Mir kommen gleich die Tränen für diese armen und geschundenen Seelen ;)

Gegen die Repressionen die Millionen von Hartz-IV EmpfängerInnen erdulden müssen (Zwangsarbeit usw.) sind die vermeintlichen Belastungen für die ach so armen ManagerInnen nur ein Witz.
 
smacked2, Dir müssen nicht die Tränen kommen, aber du siehst, welche Stimmung herscht, wenn man von "Repressionen gegen Millionen spricht die erdultet werden müssen", so als ob die Manager die Schuld tragen würden. Und die Brandstiftungen scheinst du ja nicht zu verurteilen ;). Jede miese Stimmung fängt im kleinen an, will sie doch von ihren Verursachern gehegt und gepflegt werden, wo wären wir ohne Feindbild.
 
tragen sie etwa nicht die Mitschuld für Lohndumping, HartzIV usw. ? Solche Gesetzgebungen sind von den Unternehmen immer begrüßt und teilweise auch mitgeschrieben worden (Lobbyarbeit lässt grüssen)
Na egal ich glaube wir weichen vom Thema ab ;)

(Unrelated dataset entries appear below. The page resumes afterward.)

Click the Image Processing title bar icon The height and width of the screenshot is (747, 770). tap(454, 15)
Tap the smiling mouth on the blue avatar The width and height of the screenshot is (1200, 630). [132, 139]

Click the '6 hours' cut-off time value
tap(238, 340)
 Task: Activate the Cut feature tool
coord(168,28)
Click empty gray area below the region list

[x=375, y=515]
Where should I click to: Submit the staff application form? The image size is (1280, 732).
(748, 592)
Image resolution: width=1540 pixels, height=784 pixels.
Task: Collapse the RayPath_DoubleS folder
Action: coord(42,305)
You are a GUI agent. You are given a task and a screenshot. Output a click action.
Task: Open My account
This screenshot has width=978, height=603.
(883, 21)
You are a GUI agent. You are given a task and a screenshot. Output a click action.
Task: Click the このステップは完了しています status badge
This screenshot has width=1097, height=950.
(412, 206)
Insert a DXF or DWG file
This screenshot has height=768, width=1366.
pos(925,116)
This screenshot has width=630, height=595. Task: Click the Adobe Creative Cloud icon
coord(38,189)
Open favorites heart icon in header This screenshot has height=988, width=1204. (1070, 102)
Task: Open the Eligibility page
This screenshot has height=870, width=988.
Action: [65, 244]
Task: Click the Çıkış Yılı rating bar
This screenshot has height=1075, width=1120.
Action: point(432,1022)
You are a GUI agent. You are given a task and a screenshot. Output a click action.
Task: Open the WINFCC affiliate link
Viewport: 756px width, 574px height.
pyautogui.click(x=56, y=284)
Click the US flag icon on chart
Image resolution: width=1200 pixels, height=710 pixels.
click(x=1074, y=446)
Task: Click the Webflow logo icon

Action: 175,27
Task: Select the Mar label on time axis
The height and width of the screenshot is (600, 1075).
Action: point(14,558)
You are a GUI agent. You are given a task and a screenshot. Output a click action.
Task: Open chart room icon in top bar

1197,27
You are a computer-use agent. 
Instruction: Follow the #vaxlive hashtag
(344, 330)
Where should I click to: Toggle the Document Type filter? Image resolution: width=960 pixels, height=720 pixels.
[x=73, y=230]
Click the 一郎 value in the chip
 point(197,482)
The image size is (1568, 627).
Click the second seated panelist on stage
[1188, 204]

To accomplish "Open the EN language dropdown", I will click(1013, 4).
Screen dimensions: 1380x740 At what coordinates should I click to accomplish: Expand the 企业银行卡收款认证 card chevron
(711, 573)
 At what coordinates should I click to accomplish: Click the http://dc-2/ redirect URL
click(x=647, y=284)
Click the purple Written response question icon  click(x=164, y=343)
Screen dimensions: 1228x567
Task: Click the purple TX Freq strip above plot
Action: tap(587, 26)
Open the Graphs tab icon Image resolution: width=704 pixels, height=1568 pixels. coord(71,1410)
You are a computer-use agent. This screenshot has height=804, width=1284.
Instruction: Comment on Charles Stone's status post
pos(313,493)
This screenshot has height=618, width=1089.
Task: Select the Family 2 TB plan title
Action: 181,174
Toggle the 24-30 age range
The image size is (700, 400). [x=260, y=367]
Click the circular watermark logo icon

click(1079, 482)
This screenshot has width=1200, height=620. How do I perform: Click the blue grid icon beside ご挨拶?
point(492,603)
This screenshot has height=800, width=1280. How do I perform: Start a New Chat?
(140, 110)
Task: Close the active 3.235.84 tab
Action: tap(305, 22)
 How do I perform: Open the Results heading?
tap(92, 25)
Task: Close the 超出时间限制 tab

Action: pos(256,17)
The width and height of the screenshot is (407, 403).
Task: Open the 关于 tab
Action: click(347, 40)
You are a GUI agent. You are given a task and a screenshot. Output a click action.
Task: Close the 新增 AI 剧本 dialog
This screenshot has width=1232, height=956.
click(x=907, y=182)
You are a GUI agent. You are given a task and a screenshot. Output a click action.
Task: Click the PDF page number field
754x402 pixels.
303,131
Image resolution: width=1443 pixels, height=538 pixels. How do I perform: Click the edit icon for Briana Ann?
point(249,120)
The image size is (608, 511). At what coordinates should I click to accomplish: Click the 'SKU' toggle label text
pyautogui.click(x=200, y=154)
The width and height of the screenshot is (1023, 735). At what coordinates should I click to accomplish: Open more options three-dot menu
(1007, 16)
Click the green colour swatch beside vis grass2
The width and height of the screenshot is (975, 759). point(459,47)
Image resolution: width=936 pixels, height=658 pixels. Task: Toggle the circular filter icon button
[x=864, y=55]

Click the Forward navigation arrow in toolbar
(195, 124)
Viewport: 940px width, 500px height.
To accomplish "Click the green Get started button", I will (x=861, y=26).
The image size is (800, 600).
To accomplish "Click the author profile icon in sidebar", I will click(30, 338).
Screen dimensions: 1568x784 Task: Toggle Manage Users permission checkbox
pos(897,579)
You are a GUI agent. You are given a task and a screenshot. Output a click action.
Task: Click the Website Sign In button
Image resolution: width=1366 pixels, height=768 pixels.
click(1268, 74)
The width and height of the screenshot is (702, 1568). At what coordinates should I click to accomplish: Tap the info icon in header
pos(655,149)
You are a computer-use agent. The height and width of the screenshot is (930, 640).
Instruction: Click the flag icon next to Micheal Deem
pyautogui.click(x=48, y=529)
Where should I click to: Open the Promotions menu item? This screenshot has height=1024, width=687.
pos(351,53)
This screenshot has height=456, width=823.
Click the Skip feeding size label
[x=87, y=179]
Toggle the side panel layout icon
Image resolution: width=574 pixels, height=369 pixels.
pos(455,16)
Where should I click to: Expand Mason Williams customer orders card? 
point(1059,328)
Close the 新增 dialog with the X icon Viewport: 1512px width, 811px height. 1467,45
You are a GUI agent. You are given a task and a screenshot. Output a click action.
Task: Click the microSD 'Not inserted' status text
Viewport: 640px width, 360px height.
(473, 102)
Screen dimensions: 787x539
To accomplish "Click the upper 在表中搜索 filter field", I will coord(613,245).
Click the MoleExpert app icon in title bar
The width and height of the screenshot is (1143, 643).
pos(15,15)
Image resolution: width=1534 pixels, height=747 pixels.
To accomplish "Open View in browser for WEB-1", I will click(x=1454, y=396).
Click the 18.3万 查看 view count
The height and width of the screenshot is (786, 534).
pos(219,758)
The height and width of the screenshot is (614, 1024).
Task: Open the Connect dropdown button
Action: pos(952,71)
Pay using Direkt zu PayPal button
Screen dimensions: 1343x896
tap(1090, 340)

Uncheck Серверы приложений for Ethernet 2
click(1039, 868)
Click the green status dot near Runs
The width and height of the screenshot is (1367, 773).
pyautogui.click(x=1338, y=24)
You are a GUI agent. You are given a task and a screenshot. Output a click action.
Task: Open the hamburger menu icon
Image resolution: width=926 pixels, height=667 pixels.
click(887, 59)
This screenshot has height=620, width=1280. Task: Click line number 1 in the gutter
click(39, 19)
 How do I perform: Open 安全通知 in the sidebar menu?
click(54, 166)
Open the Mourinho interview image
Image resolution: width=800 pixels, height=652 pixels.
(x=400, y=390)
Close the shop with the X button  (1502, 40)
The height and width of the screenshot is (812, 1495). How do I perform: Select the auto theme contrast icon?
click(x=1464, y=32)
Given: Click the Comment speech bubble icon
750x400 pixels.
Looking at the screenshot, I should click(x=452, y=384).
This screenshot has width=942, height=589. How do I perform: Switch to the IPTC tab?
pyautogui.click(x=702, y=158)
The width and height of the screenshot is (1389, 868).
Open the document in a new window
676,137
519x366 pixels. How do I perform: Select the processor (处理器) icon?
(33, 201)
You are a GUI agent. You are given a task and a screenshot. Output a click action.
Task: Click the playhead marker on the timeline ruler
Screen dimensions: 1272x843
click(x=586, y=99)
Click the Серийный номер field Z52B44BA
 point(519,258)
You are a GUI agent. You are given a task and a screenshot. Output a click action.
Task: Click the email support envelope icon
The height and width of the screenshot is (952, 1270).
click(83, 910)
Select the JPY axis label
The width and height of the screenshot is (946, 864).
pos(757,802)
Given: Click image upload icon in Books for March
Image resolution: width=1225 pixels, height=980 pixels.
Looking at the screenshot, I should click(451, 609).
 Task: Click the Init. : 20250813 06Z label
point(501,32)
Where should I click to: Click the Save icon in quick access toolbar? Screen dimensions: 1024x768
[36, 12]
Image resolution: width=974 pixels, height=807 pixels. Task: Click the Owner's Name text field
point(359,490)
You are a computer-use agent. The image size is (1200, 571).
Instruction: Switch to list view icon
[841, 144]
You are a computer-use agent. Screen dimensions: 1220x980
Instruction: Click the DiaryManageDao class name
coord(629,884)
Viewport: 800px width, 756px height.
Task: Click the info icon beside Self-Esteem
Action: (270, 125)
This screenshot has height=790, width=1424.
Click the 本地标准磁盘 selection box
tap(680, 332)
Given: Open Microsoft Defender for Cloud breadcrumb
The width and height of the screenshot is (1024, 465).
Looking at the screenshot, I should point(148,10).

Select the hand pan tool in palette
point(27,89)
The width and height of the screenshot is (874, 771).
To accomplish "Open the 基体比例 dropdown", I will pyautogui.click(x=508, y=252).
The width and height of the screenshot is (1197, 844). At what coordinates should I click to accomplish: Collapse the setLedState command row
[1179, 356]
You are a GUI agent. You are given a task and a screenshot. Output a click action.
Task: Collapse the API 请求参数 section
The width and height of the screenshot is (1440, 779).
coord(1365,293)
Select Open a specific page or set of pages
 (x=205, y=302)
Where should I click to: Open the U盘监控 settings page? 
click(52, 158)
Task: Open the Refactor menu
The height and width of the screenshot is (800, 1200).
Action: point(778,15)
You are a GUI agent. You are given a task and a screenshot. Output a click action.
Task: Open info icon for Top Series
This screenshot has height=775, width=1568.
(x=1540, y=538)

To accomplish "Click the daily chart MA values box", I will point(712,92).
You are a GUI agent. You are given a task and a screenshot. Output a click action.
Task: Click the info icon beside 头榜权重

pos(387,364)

Der Vergleich von Herrn Wulff ist angesichts der historischen Ereignisse einfach nur geschmacklos und pervers. Er sollte zurücktreten.
 
smacked2 schrieb:
...Der Vergleich von Herrn Wulff ist angesichts der historischen Ereignisse einfach nur geschmacklos und pervers. Er sollte zurücktreten.

Der Vergleich von Herrn Wulff ist angesichts der historischen Ereignisse einfach nur unglücklich und falsch. Er sollte sich entschuldigen.